LEGEND: Neutrinoless Double-Beta Decay and Germanium Detector Technology

The search for physics beyond the standard model, the current best description of fundamental particles and the interactions between them, is a top priority at high-energy particle accelerators. But researchers are also searching for new physics in the "low-energy" environment of the nucleus through a process known as neutrinoless double-beta decay. This hypothetical decay would show that neutrinos are their own antiparticles and that a fundamental law (the conservation of lepton number) is violated in nature. It could help to explain why neutrinos are so light, and why there is an excess of matter over anti-matter in the universe.

A striking feature of neutrinos is their extremely small mass. The particles, which exist in three possible mass states, are about a million times lighter than the next lightest fermion, the electron. This vast discrepancy suggests that the origin of neutrino mass is different from that of all other fermions, involving physics quite different from the Higgs mechanism of the standard model. Most such extensions of the standard model assume that the neutrinos are Majorana particles, meaning they are their own antiparticles. These theories explain the light neutrino masses as being inversely proportional to a large mass scale associated with the grand-unification of all the forces of nature at very high energy. These Majorana neutrinos can mediate neutrinoless double-beta decay but, whatever the exact mechanism, the observation of this rare nuclear decay process would indicate the presence of new physics.

The leading experiments in the field are setting limits on the half-life for neutrinoless double-beta decay at the level of 1E25 to 1E26 years (that is, 10 to the power 25 or 26 years), billions of times longer than the age of the universe. The current generation of experiments using the isotope Ge-76, the GERDA and MAJORANA experiments, already lead the way in terms of ultra-low backgrounds and exquisite energy resolution. The recently formed LEGEND collaboration aims to extend their sensitivity by two orders of magnitude in a staged approach, starting with a 200kg class experiment which will start taking data in 2021 and moving on to a tonne-class experiment several years later. LEGEND will be one of the very best experiments in the entire field, and could discover a Majorana neutrino in a very well motivated region of parameter space.

The UK has world-renowned expertise in germanium detector technology and low-background physics, based in large part on previous investment from UK funding agencies. We want to use this expertise to ensure the UK can play a leading role in what will be one of the most important future experiments in the field of neutrinoless double-beta decay. The project also gives us the opportunity to further develop germanium detector technology for diverse applications including environmental and radiological monitoring.

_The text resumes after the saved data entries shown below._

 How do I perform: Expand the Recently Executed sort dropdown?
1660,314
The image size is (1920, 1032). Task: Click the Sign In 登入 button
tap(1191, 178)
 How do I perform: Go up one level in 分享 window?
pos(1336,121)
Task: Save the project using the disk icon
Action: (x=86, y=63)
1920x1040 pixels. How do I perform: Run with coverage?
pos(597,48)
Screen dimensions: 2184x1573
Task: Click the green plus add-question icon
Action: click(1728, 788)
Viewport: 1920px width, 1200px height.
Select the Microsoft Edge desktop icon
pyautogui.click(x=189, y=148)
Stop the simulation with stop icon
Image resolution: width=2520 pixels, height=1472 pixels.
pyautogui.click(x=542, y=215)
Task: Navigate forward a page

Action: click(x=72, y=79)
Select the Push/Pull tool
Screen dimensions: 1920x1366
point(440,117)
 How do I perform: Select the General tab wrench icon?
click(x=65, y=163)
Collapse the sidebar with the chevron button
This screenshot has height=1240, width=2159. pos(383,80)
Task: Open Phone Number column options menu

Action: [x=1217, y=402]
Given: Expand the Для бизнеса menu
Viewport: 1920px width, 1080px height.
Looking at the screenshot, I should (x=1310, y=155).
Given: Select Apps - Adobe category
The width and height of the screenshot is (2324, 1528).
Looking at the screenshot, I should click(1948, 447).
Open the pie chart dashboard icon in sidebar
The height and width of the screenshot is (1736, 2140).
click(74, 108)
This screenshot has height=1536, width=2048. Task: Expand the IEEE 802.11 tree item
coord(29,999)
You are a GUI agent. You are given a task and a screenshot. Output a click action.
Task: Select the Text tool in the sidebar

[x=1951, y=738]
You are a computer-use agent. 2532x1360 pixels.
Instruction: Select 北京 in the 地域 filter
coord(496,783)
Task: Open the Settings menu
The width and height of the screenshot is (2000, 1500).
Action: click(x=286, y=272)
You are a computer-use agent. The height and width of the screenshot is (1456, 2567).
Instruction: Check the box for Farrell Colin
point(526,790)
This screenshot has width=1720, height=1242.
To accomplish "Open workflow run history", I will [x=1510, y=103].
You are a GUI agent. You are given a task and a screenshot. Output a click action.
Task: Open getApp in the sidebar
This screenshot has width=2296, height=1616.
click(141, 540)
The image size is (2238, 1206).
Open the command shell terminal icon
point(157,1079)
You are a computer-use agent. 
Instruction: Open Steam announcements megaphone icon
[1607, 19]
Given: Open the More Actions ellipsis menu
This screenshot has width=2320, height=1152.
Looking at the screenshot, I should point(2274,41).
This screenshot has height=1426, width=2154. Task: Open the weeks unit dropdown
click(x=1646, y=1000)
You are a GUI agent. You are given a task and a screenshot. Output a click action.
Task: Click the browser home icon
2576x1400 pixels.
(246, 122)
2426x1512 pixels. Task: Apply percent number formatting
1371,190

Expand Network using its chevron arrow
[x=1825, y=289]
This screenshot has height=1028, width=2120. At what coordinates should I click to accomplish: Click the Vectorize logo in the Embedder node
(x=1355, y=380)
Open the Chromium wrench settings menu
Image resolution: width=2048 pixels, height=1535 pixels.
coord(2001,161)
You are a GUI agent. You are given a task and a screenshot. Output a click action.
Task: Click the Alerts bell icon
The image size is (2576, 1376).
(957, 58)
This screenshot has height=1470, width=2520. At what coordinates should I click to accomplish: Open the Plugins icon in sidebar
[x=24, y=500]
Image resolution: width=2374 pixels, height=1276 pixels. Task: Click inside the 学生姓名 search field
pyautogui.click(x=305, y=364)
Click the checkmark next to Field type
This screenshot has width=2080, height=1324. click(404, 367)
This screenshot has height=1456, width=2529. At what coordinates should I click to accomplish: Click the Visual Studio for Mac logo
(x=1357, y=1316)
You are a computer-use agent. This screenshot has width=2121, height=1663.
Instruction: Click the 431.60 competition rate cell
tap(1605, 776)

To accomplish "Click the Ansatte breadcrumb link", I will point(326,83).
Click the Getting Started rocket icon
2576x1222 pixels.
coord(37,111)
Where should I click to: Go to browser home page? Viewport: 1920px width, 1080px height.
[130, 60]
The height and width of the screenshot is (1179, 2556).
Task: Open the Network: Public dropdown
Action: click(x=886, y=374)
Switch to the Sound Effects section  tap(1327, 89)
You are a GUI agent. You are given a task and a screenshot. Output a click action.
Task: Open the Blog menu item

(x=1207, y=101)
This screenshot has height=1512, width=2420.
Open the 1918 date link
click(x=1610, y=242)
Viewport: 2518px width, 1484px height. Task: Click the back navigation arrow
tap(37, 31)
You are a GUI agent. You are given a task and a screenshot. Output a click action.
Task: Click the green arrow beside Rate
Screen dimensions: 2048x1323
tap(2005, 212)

The impact of the LEGEND proposal will derive from the signal-processing and technological advances delivered to the processing of the germanium detector. This impact will be enabled through the partnerships with industrial collaborators, outreach projects, and will impact on other scientific disciplines outside nuclear and particle physics. The innovative gamma-ray imaging technology developed through the LEGEND project will potentially to lead to many collaborative projects for nuclear and particle physics in the medical, security, decommissioning and environmental monitoring areas. The research groups have a strong track record of industrial collaboration with partners including AWE, Kromek, the Defence Academy of the United Kingdom, Mirion Technologies (Canberra), Ametek (Ortec), John Caunt Scientific, National Nuclear Laboratory and Rapiscan. There have been many collaborative projects (for example NuPNET, DEPICT, GRi+, ProSPECTus, PorGamRays, PGRIS and GammaKeV), a number of which directly derive from earlier work pioneered with position sensitive semiconductor detectors. STFC has helped to leverage funds from these partners with support provided through the STFC CLASP, STFC mini-IPS, STFC follow-on, STFC IPS and STFC CASE schemes.

Beyond satisfying human curiosity around the workings of nature, research in nuclear and particle physics has also tremendous societal impact. Our groups have an excellent track record in public engagement and outreach in a subject that has a natural fascination for the public. Indeed, it fulfils the important role of educating the public in nuclear radiation and its wider aspects, both positive and negative and is important to drive interest in the study of STEM subjects. The groups engage widely with school pupils and teachers via several events, such as the year-12 nuclear-physics and particle-physics masterclasses, which have been hosted already by institutions on this project. Events such as these will be used to highlight the innovation and scientific exploitation of the LEGEND programme. The postdoctoral staff employed through the programme, PhD and undergraduate project students will benefit from skills development in nuclear instrumentation, processing of big data sets and signal processing. The skills shortage for the nuclear industry is highlighted in the government's Industrial Strategy as a major challenge to be addressed. The groups have a strong track record of collaborating with industrial partners for research and skills training. The data processing techniques that will be developed in the project will have the potential to improve the performance of detector systems used for gamma-ray spectroscopy and imaging in our existing portfolio of industrial partnerships, which would accelerate the pathway to impact of STFC funded research.